The causes of higher mortality from IHD in lower income groups are likely to be complex. There is no doubt that behavioural factors play a role, but our study suggests that inequalities in access to good quality healthcare may also contribute to inequalities in mortality from IHD. Further study is necessary to assess whether higher case death and less surgical procedures in lower income groups indeed reflect shortcomings of the healthcare system and if so what the possible entry-points for remedial action are.

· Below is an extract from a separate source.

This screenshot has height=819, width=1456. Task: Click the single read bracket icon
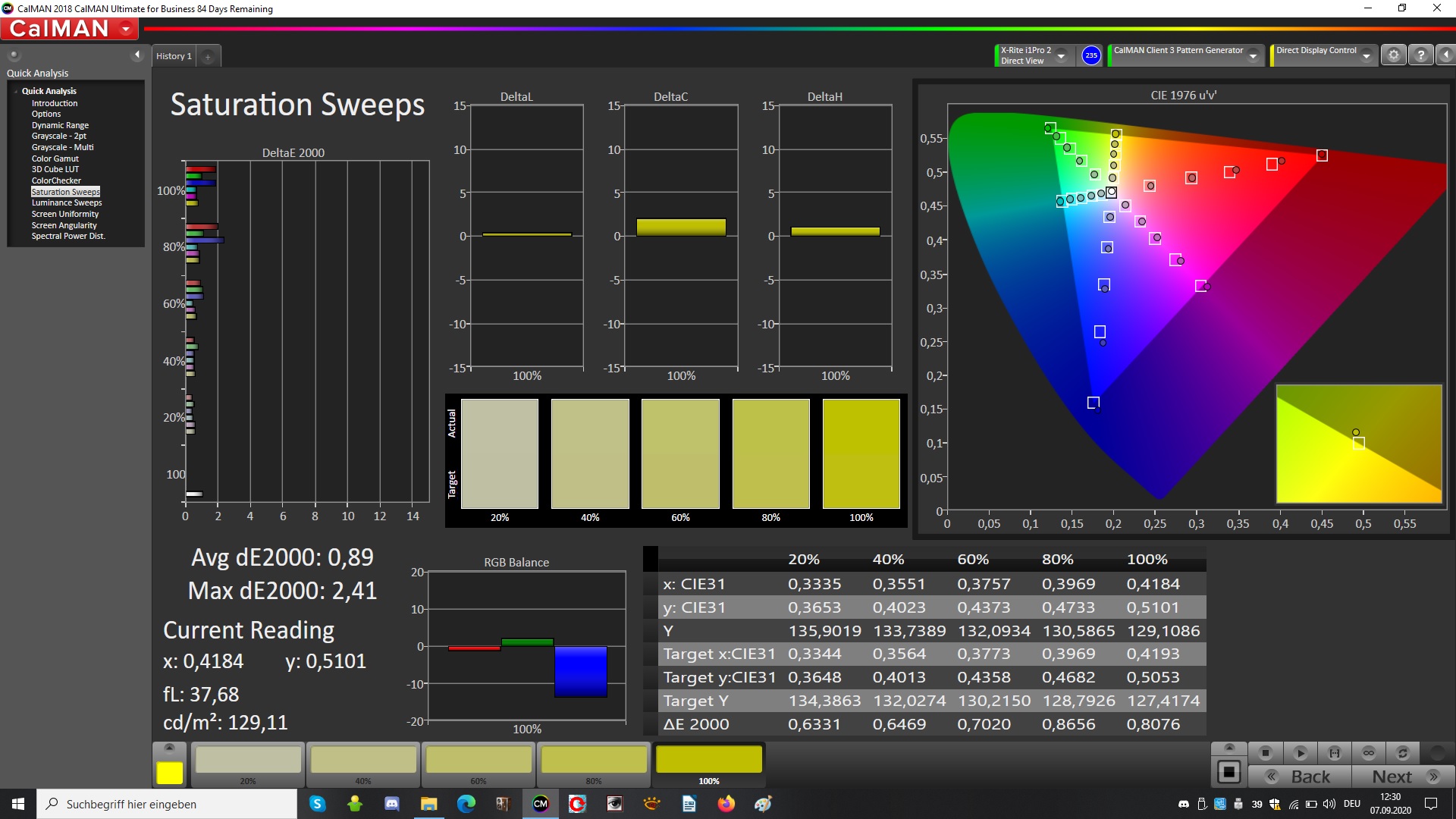point(1334,753)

What is already known on this subject
People with a lower socioeconomic position currently experience a higher IHD mortality in most industrialised countries. Evidence suggests that these inequalities are partly due to inequalities in IHD incidence, which in their turn are at least partly driven by inequalities in behavioural risk factors such as smoking, excessive alcohol consumption and obesity. It is less clear whether inequalities in IHD mortality are also partly due to inequalities in survival after an incident event.
What this study adds
The current study shows that in order to explain inequalities in mortality from IHD, we may also need to look at care-related factors. We demonstrate that income is associated with case death after first admission to a hospital with IHD in the Netherlands. These inequalities in case death are not so much smaller than inequalities in clinical incidence of IHD and thus are likely to contribute importantly to inequalities in mortality from IHD in the population as a whole. Inequalities in utilisation of PTCA and between-hospital variations in inequalities in outcomes suggest that inequalities in access to good quality care may play a role in explaining the higher case death of IHD among people with lower socioeconomic position.
Funding This study received financial support from the Netherlands' Health Inspectorate (Inspectie voor de Gezondheidszorg).
Competing interests None.
Provenance and peer review Not commissioned; externally peer reviewed.